Download Teacher Take Care Book in PDF, Epub and Kindle

Teaching can be a highly satisfying profession, but it can also be overwhelming. Stress management. Self-care. Mental well-being. Mindfulness. These words have become all too familiar, but what do they actually mean for you? And how can they help without adding to your to-do list? All teachers have different experiences and different needs. Through stories by diverse educators, this professional resource invites you to try different wellness strategies, explore varying perspectives, and consider new ideas of what it means to “be well.” Grounded in servant leadership and a holistic model, each chapter connects to Indigenous perspectives of wellness through remarks from Elder Stanley Kipling and Knowledge Keeper Richelle North Star Scott.
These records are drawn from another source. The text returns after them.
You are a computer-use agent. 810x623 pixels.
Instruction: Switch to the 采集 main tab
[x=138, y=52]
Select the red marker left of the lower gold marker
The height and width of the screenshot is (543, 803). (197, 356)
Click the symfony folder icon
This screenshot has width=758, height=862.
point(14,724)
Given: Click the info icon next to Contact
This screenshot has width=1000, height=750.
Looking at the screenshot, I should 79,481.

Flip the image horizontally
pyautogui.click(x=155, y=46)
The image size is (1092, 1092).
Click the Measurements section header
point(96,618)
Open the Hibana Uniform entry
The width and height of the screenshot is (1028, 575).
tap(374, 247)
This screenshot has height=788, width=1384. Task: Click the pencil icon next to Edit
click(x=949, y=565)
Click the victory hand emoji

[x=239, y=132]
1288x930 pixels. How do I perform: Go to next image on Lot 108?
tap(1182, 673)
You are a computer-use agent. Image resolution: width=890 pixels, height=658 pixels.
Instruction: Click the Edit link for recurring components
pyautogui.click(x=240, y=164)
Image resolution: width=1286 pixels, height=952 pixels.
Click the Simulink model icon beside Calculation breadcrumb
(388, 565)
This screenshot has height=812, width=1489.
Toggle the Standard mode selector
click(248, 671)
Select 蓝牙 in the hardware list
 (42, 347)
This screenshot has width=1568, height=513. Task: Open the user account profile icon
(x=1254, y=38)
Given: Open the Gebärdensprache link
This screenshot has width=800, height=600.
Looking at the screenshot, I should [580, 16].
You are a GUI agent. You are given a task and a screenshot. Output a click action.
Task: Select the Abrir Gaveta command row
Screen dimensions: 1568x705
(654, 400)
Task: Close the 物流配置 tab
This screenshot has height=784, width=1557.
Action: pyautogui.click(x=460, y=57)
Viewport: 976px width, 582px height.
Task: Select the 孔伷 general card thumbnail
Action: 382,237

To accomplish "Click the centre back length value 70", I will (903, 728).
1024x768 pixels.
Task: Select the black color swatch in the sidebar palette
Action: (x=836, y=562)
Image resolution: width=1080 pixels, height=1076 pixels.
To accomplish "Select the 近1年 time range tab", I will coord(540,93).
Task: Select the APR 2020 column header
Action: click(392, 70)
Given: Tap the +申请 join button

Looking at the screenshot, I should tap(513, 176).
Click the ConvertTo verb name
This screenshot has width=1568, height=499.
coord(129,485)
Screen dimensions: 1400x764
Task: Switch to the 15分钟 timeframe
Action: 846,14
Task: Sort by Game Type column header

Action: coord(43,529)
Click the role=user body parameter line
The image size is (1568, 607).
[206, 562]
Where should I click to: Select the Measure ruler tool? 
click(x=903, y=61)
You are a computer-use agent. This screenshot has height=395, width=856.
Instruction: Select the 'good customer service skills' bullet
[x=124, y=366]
Learning Teaching From Teachers Realising The Potential Of School Based Teacher Education

Learning Teaching From Teachers  Realising The Potential Of School Based Teacher Education
Author: Hagger, Hazel,McIntyre, Donald
Publsiher: McGraw-Hill Education (UK)
Total Pages: 217
Release: 2006-10-01
Genre: Education
ISBN: 9780335202928

Download Learning Teaching From Teachers Realising The Potential Of School Based Teacher Education Book in PDF, Epub and Kindle

This volume explores the implications of different approaches to helping student teachers to learn from practising teachers. It puts particular emphasis on an approach based on research into that expertise and designed to give student teachers access to it.

Policy Teacher Education and the Quality of Teachers and Teaching

Policy  Teacher Education and the Quality of Teachers and Teaching
Author: Christopher Day
Publsiher: Routledge
Total Pages: 126
Release: 2021-02-12
Genre: Education
ISBN: 9781000343267

Download Policy Teacher Education and the Quality of Teachers and Teaching Book in PDF, Epub and Kindle

This edited collection brings together papers written by a number of experienced international academics who share a passion for promoting research-informed, high-quality pre-service and in-service teacher education that makes a positive difference to the lives of teachers and their students. Taken together, the contributions to this book represent a call to arms for all who lead education policy at local, regional, and national levels, teacher educators, and schools themselves, to engage in sustained and productive collaboration. Topics include: the centrality of empathy to the classroom, ‘practical theorising’ that is a central part of all good teachers’ armoury; the possibilities for collaborative professionalism which enables them to extend and enrich their thinking, commitment, and capacity for resilience; the pedagogical reasoning, habits of mind, critical reflection, knowledge, and skills that lead to the best classroom practices. Only when the voices of stakeholders at all these levels are brought together, heard, and enacted, are students in all schools in all contexts and in all jurisdictions likely to receive the quality of education to which all are entitled. The chapters in this book were originally published as a special issue of Teachers and Teaching.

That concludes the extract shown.